Hill: We had the structure down. The key to any show is the way you structure it, its format. Those two animation pieces you saw, they took about six months to come together. We knew we wanted to have the Minions do [the] short animation [category], and we knew we wanted Woody and Buzz to do best animation. In a way, putting the format together and how the acts play out became key. We always knew the awards were going to go through the way a film is made, but where do you put best supporting actress and best supporting actor? Where do you put the music choices? Imagine it like making the pie crust. When we got the nominations, that was the filling. Then all we did was put meringue on the top.
Hudlin: We had also done a good chunk of booking before then as well. Certainly diversity was one of the criteria when we were looking at people. When you do the Oscars, you want the biggest, best and brightest names. You want the hottest folks, which means you want a Morgan Freeman, you want a Kevin Hart. Why wouldn’t you want them? They’re some of the biggest stars in this town.
You also had a very international group of presenters. Was that with an eye toward your global audience?
Hill: That had nothing to do with the decision-making process, where they were from.
Hudlin: We just wanted folks that were exciting.
Hill: I had no idea Superman was British.
Hudlin: I did. It struck us too. There’s a long session on Saturday where we sit down with all the presenters. I turned to [Hill] from Australia and said, you know the Commonwealth is very well represented, between the [United Kingdom], India, Australia, New Zealand, there were a lot of folks represented.
Hill: I had no idea. Reggie knows the movie business back to front. I have no clue. Actors who I hear on screen talking in a Midwestern accent, when they suddenly start sounding like they’re from Liverpool, I go, “What the hell?”
What was it like for the two of you when the nominations were announced and the conversation quickly shifted to #OscarsSoWhite?
Hill: The key thing was, way, way back in September — who was gonna host? We each said, “Who do you like? Well, I like Chris Rock.” It was simple because I love his humor, I think he is smart as hell, he has this wonderful acerbic way of social commentary. The fact that we had Chris as a host, it was, in a horrible situation, it was fabulous because, who better to handle that topic?

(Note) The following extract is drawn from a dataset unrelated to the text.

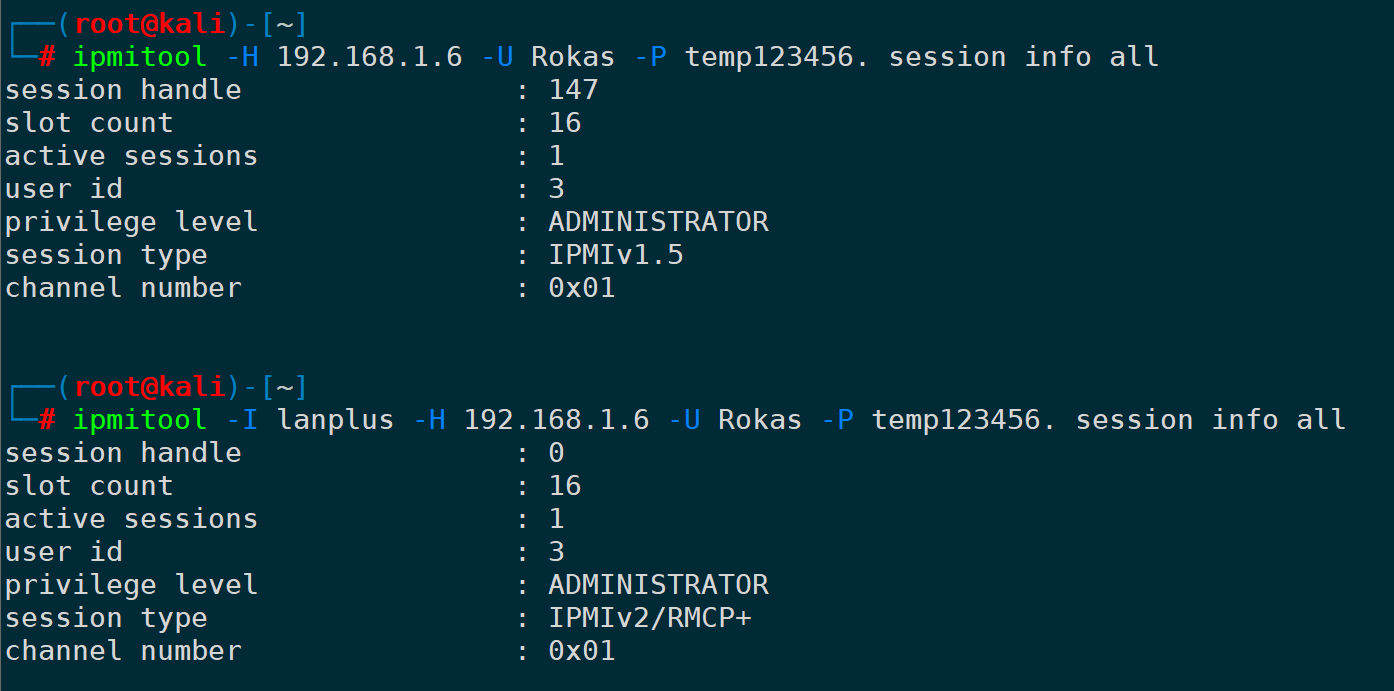Click username Rokas in the first command
Viewport: 1394px width, 691px height.
point(573,57)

Hudlin: No one, not the academy, not David or myself could have ever anticipated that the nominees would be so white. But we had talked about it with the academy and with ABC and we said, look, in a worst-possible-case scenario, the only thing we can do responsibly is to let Chris just go at it and really address it in the way that he is uniquely suited for. Because he’s so smart, so insightful about human nature. We knew he would address it in a way that was comedic but inviting to everyone on all sides of the issue. All entities agreed that was the best thing to do, and that’s what we did.
You introduced a thank-you scroll this year to try and get the length of the speeches down. Were you happy with how that worked?

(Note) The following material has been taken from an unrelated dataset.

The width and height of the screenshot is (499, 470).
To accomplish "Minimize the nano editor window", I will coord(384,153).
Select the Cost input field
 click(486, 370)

Hill: No, not really. No one saw it in the room, and that was a problem. For the ceremony next year there’s got to be more screens available so the people can see what the rest of the world can see. The aim of it was that the “thank you’s” would scroll through so they could use their 45 seconds to make a valid statement, and what we had was people using the thank you scrolls and then repeating what they said in the thank you scrolls.

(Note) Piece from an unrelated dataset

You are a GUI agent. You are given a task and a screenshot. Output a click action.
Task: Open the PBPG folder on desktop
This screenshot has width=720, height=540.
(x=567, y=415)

Hudlin: What it did do was make everyone think about their speech in a little more detailed way. A lot of times you don’t want to jinx yourself, but by sitting down and making that list, I think, people were overall more succinct this year, and we always knew it would take a couple of years for it to reach the potential.
Hill: The way we saw it, it would take three years for the winners to see the power that they were being given, that they didn’t have to do the obligatory thank yous, that they could speak from the heart.
Does that mean that the two of you expect to be doing this for two more years?
Hill: Not necessarily. But we think it’s such a logical idea that whoever comes to produce the show is gonna say, “Well, that was a great idea, and I’m gonna continue to do it.” Either that or the academy insists on it.
Hudlin: It’s up to the next producers. What David’s brilliance is, is that David questions everything. He asks, “Why do you do it that way?” And to say “We’ve always done it that way” is not a good enough answer. That has been a hallmark of his career and led us to a lot of great innovations.
Hill: It was both of us questioning everything. Something that worked 40 years ago or 20 years ago or 10 years ago isn’t gonna work tomorrow. The television audience changes dramatically in a day-by-day basis. Unless you address that change, unless you produce a show which is relevant, the audience is gonna lose. The one thing we were really thrilled about in the ratings was that the 18-to-34 demo didn’t drop; it went up 1%. That doesn’t seem like much, but in an era where we’re being told that younger adults aren’t watching live television, for that not to decrease but to increase, plus the fact that men [ages 18 to 34] went up 20%.
The cast of Best Picture winner “Spotlight” takes a selfie backstage at the 88th Academy Awards at the Dolby Theatre.(Al Seib / Los Angeles Times)
Actress Stacey Dash speaks onstage during the 88th Annual Academy Awards at the Dolby Theatre on Feb. 28, 2016.(Kevin Winter / Getty Images)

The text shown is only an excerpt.